• [Job]
Reproduce the lines from the one containing "Click the header search magnifier icon" up to and including the one containing "click(477, 62)", with the requests kept, shifting every coordinate in the answers by adding 99 to it. Omit the pictures from your output.

* begin *

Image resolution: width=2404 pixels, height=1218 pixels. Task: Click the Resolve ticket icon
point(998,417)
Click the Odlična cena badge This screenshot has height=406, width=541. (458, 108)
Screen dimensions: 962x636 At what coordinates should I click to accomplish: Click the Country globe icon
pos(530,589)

* end *
* begin *

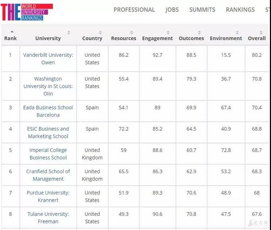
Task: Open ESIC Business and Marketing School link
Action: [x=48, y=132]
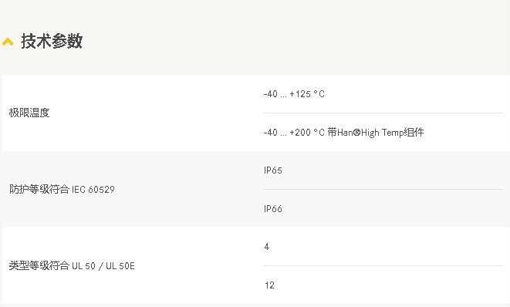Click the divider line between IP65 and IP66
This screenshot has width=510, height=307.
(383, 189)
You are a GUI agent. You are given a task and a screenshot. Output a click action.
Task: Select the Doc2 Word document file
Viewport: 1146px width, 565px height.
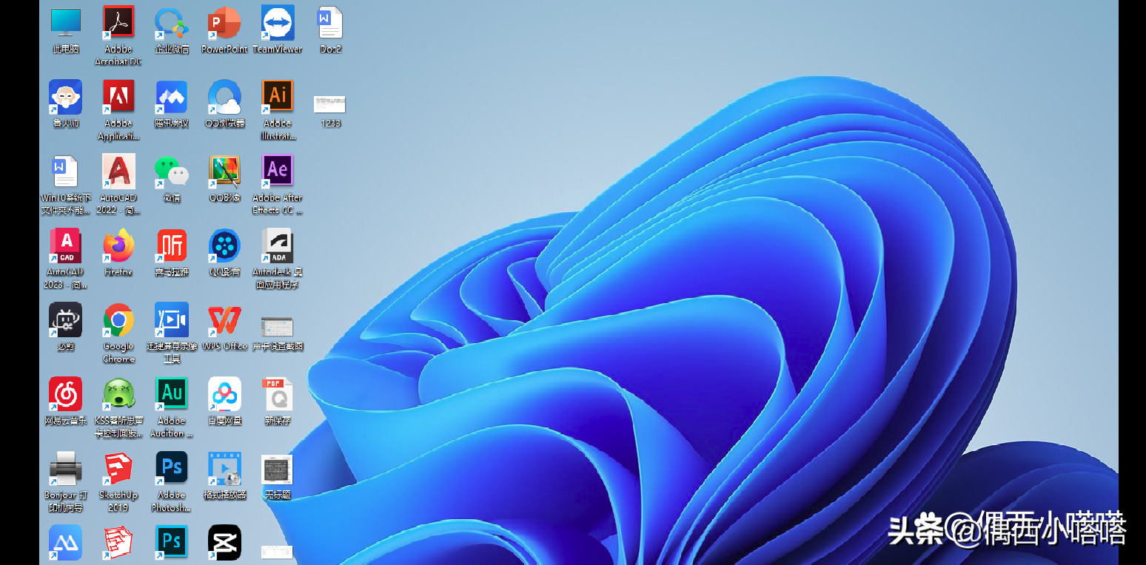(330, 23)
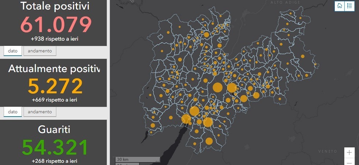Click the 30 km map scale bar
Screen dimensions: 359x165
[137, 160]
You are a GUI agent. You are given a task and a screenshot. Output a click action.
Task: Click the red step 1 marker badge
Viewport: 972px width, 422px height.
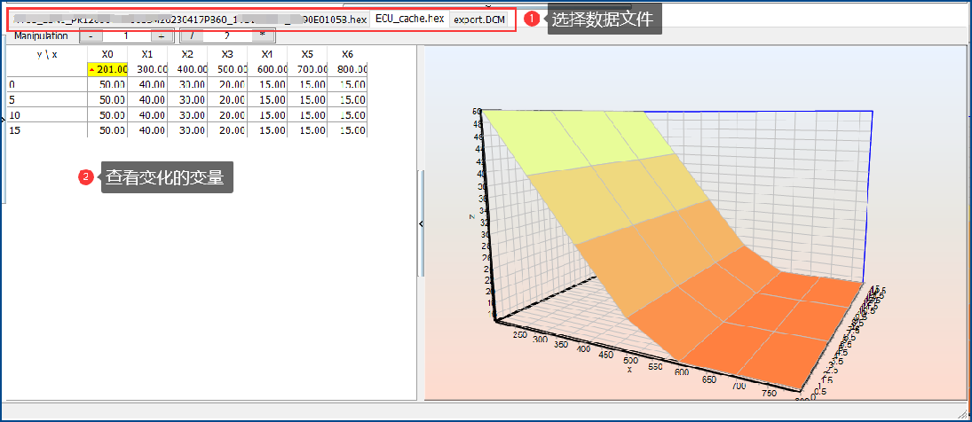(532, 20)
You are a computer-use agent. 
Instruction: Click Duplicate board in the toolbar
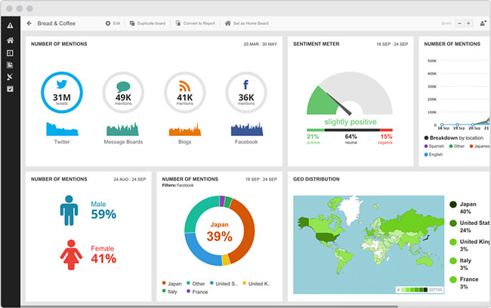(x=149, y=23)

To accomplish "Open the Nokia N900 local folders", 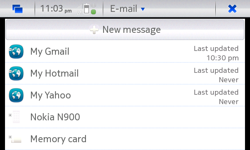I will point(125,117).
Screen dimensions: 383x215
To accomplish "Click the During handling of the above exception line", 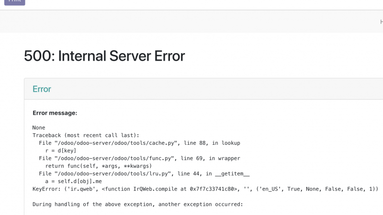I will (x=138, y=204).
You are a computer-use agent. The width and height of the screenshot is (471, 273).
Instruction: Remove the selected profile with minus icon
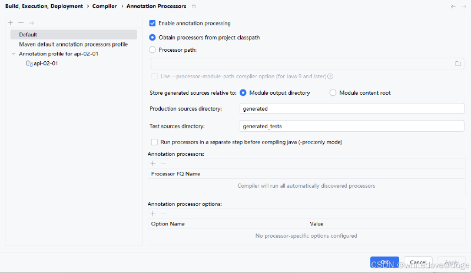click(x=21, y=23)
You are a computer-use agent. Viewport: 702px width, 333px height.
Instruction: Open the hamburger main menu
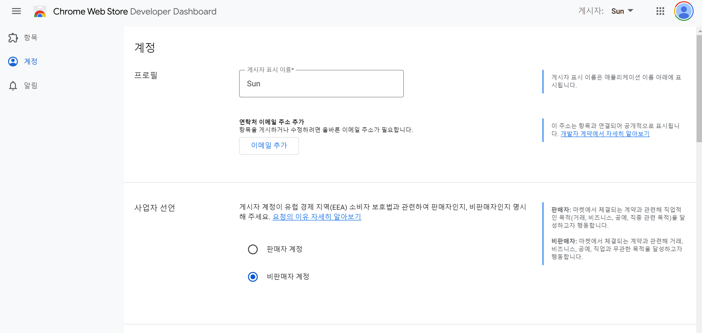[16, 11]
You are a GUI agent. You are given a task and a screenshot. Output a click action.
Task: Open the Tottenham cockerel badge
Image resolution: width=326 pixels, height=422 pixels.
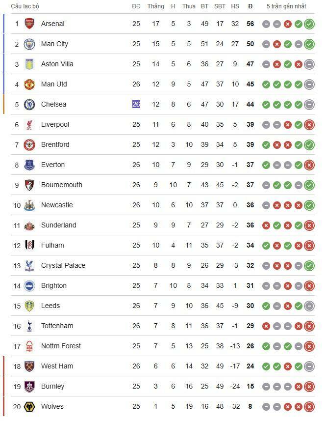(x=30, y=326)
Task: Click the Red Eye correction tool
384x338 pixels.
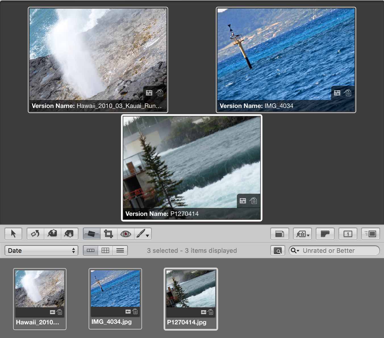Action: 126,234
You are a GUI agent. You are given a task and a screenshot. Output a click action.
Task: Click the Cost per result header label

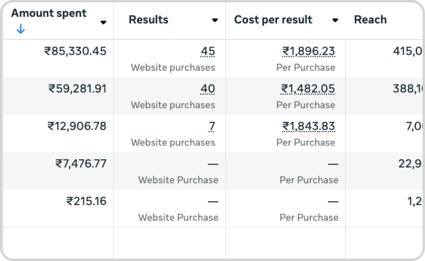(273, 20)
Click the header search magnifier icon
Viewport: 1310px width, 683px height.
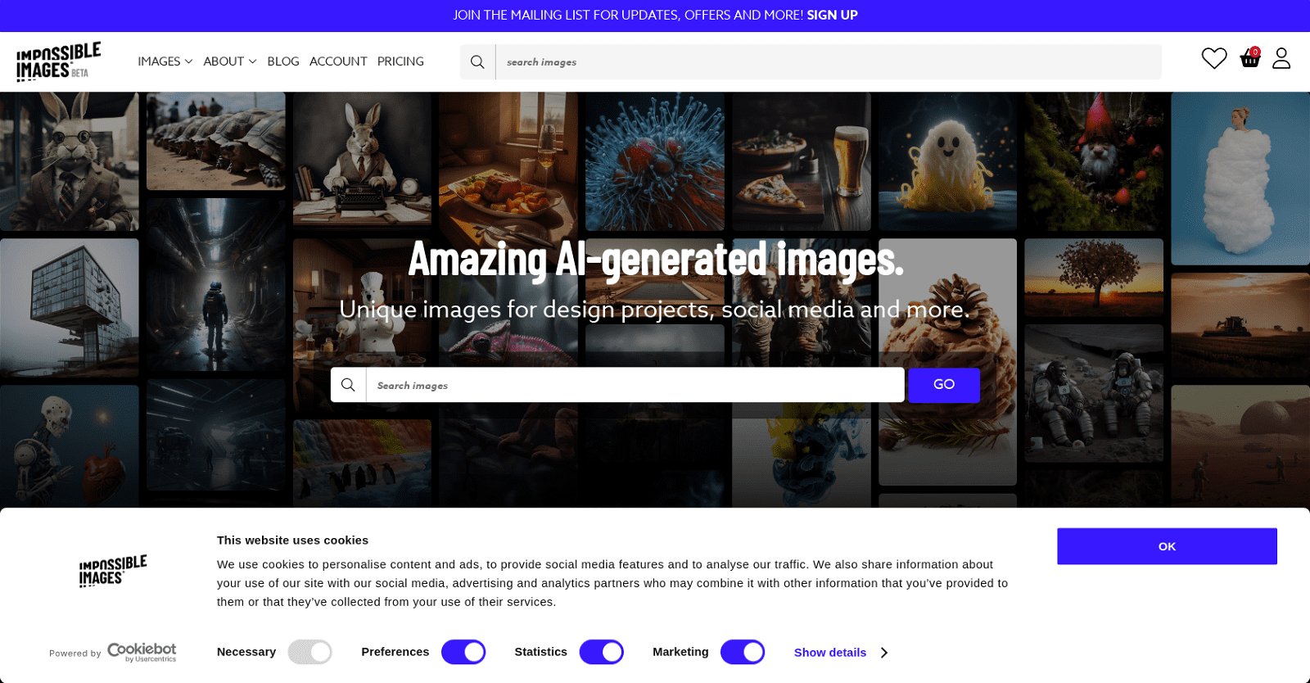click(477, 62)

* end *

• [Correct result]
Click the header search magnifier icon
Viewport: 1310px width, 683px height.
click(576, 161)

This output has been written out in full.